### Problems to solve
- a) In the basement air thread, what had the previous owner done to get heat into the basement?
- b) Do these statements agree with the basement air thread? (i) The basement has a sump. (ii) The finished basement walls are drywall. (iii) Glenn says the furnace would normally be in the basement in this situation. For each, answer yes or no and quote the words from the thread that decide it.
- c) Continue the basement air thread from where it stops.

### Passage shown
>>>>
# Getting basement air into the return?



## Quattro (Jan 8, 2008)

Hi all, in addition to fixing that little problem with the condensation in the corner of my basement, I'd like to start thinking about making the space more "conditioned". It's only partially finished, but it is a pretty dry basement most months of the year. Only when it's very humid outside in the summer months does it feel a little damp. No water issues to speak of, no sump.

We use the finished space as our "TV room", so we'd like to condition it at least a little bit. The previous owner simply punched a few gnarly holes in two of the main heat (forced air) runs that feed the main floor (1 story modified ranch). The warm air that trickled out of these holes wasn't making any difference in the basement, so I sealed them back up to feed more warm air to the main floor. 

However, I would like to get the air moving in more of a "circular" fashion. There is only one basement access, and it's a narrow stairwell. So I'm thinking of somehow letting the furnace "grab" some of the basement air in two of the main floor return ducts. If I just place a few adjustable vents on these returns in the basement, will that help? I just think I need to somehow get the basement air involved more in the whole-house circulation...and this seems to be an easy way...even though there wouldn't be any warm air re-entering the basement. We're probably going to install some baseboard heaters for that next winter. 

Sorry for the disjointed post...it's difficult to explain. Perhaps I'll take a few pics tonight and post them up.


----------



## glennjanie (Jan 8, 2008)

Hello Quattro:
The furnace normally would be sitting in the basement in this situation. If that is the case here the return air duct runs down to the bottom side of the frunace and return air vents could be placed in that. I would open a couple of supply holes too. Circulating the air would fight any moisture (which is normal and natural with concrete and masonry ) and the basement won't take that much heat if it is mostly underground. 
Glenn


----------



## Quattro (Jan 8, 2008)

I was just looking around online, and might try something I saw...grabbing one of the main warm air feeds for the main floor and, just as it turns to go through the floor, make it also go downward along the basement wall and out at the basement floor. This, along with an ample vent in the main return trunk should help, right? 

Another thing that will help with keeping the basement warm is to insulate the walls. I did say it was finished, but not with insulation...luckily it's not drywall, only tongue and groove planks. I'm really digging this EPS foam board stuff, and I think I'll use it on all the exterior basement walls in the finished area. A little more expensive, but easy to work with and effective.

Thanks for the info Glenn


----------



## Quattro (Jan 8, 2008)

Oh, and I'd put a return hole in the bottom side of the furnace, but that is right next to the floor drain. I don't really want to be introducing any "fumes" that might linger in that area (although I never smell anything funky).
<<<<
### Data
>>>>
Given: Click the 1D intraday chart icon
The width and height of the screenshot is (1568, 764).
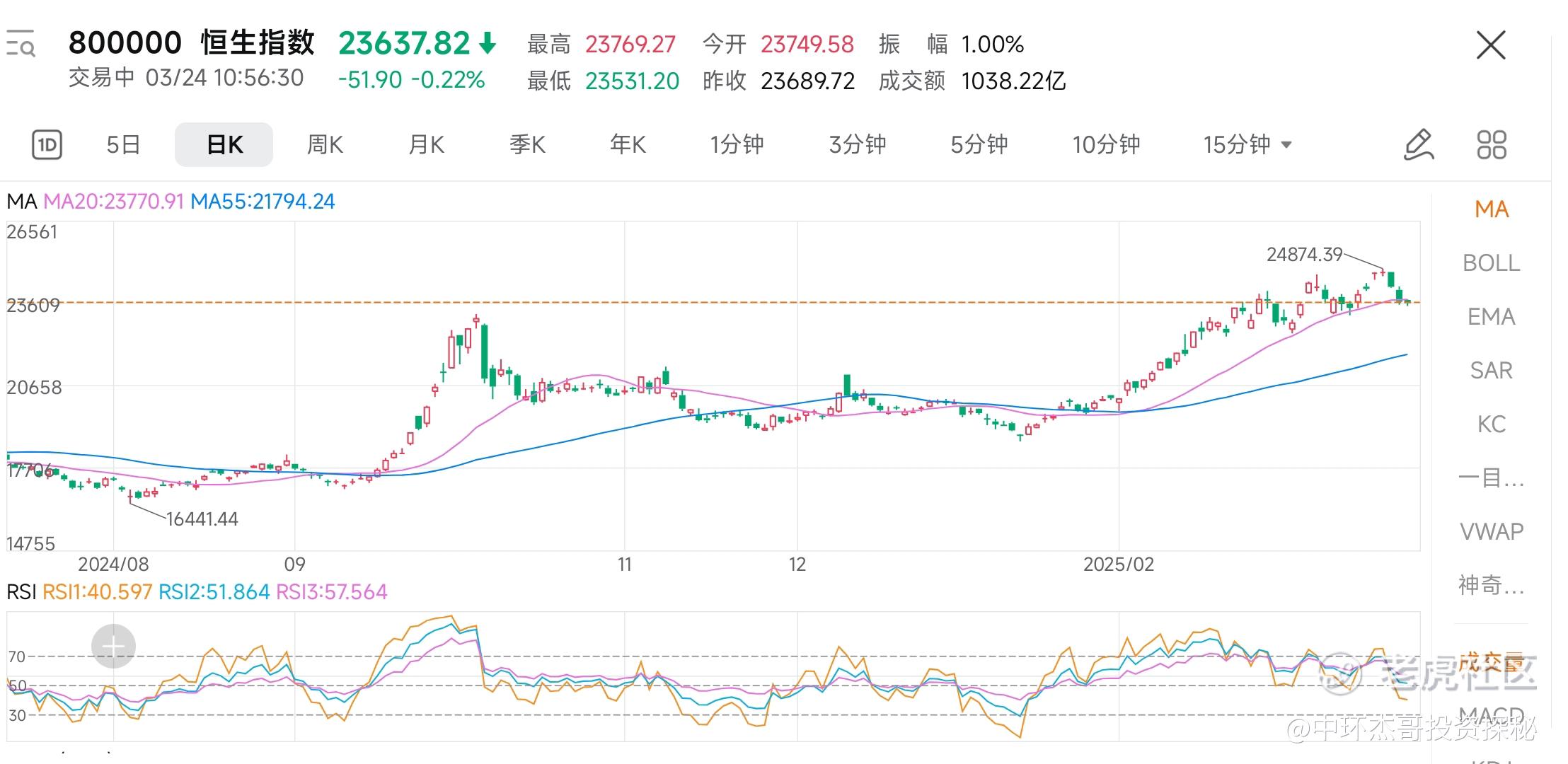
<<<<
### Written responses
- a) Punched a few holes in two of the main forced-air heat runs that feed the main floor.

- b)
(i) No: "No water issues to speak of, no sump."
(ii) No: "luckily it's not drywall, only tongue and groove planks."
(iii) Yes: "The furnace normally would be sitting in the basement in this situation."

- c)
----------



## Hube (Jan 9, 2008)

The location of Return air right at the furnace  is NOT a good idea(mainly safety).Returns are BEST situated as far away from the furnace area as possible. The same goes for any supply runs.  Supplys should terminate at LOW floor level and any returns should also be located at LOW floor level , but as far away as possible from the supply.(supply and returns are best located on opposite walls for the best circulation.)
And INSULATION of the walls in the area to be conditioned is a 'must"
Depending on your locale (climate) you live in would determie the amount of R value of the insulation, but imo it should be no less than R 12.

If you are considering "intercepting" any supply runs from the upper level make sure that you install dampers at the take-off point so you can shut them off when not required.
If you have any more questions on this feel free to ask.
good luck. Hube


----------



## Quattro (Jan 9, 2008)

Ah! Great point about the dampers...because I don't need to cool the basement air in the summer, or heat it when we're away. 

I will focus on the insulation first, then the venting. Thanks!


----------



## glennjanie (Jan 9, 2008)

Hey Quattro:
Your plan sounds good to me and the floor drain will not be a problem as long as the water in the trap doesn't evaporate out. We like to use an automatic trap primer in these cases but you can add a quart of water once a month and as long as the water reflects a full circle in the bottom you will be sealed.
I like your supply lines running down to the floor but it is not necessary in a basement. If it is mostly underground it is far easier to heat and cool.
Your supplies at the perimeter wall and the return being at the furnace, which is normally in the center of the house, should give you sufficient circulation of the air.
Glenn


----------



## Hube (Jan 10, 2008)

glennjanie said:


> Hey Quattro:
> Your plan sounds good to me and the floor drain will not be a problem as long as the water in the trap doesn't evaporate out. We like to use an automatic trap primer in these cases but you can add a quart of water once a month and as long as the water reflects a full circle in the bottom you will be sealed.
> I like your supply lines running down to the floor but it is not necessary in a basement. If it is mostly underground it is far easier to heat and cool.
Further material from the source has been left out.